*** DOCUMENT SECTION Section Begins ***

Cesare T Lombroso
A 6-year-old boy was referred because of nightly events thought to be nightmares. These events had started when he was 4 years old and had progressively increased until they happened several times a night. They adversely affected his daytime performance and caused stress in the family.
No benefit had been obtained from benzodiazepines or counseling with a behavioral therapist familiar with sleep disorders. His past medical history was unremarkable. There was some relevant family background: a sibling, an aunt and a cousin had suffered from febrile convulsions, the cousin later developing non-febrile seizures.
The patient had normal general and neurological examinations. Metabolic screening and scalp EEGs were normal. He was admitted for scalp video-EEG long-term monitoring (LTM). Several stereotypical events were captured, all occurring at night. He would awaken from quiet, non-rapid eye movements (non-REM) sleep, sit up looking frightened and seeking and grabbing his mother, and fleetingly exhibit dystonic posturing of his flexed left arm. There were also several bouts of a dry cough without drooling. The events lasted less then 1 minute, after which he quickly returned to sleep. Similar episodes recurred between four and eight times during the night. In the morning he had some vague recollection of the events and specifically stated that he had awoken because of 'fear and a feeling in my throat'.
The accompanying ictal EEG showed an arousal pattern out of non-REM sleep and, amidst muscle artifacts, some bilateral frontal low-voltage theta activity. An ictal single-photon emission computed tomography scan demonstrated an area of hyperperfusion within the left frontotemporal lobes. A magnetic resonance imaging scan was normal.
*Case published in part (Epilepsia 2000; 41:1221—26).

*** DOCUMENT SECTION Section Ends ***
*** MATERIAL PROVIDED Section Begins ***

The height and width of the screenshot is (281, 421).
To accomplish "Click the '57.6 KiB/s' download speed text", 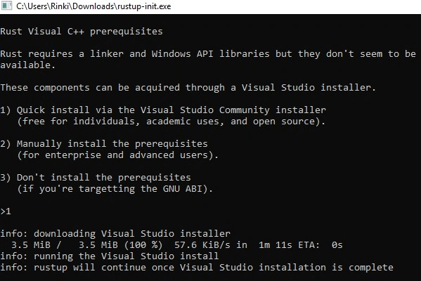I will tap(202, 245).
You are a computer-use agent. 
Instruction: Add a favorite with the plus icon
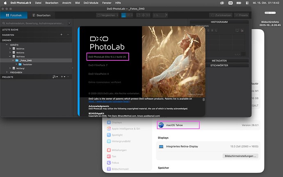pos(61,35)
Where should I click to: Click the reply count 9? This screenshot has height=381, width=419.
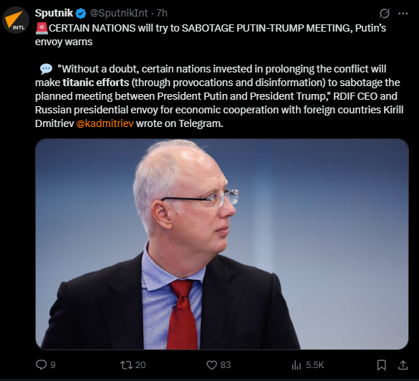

*** MATERIAL PROVIDED Section Ends ***

▶ _THE TASK_:
According to the case report, what did the ictal single-photon emission computed tomography scan demonstrate? The material comes from a separate source unrelated to the case report.

▶ _EXERCISE ANSWER_:
It demonstrated an area of hyperperfusion within the left frontotemporal lobes.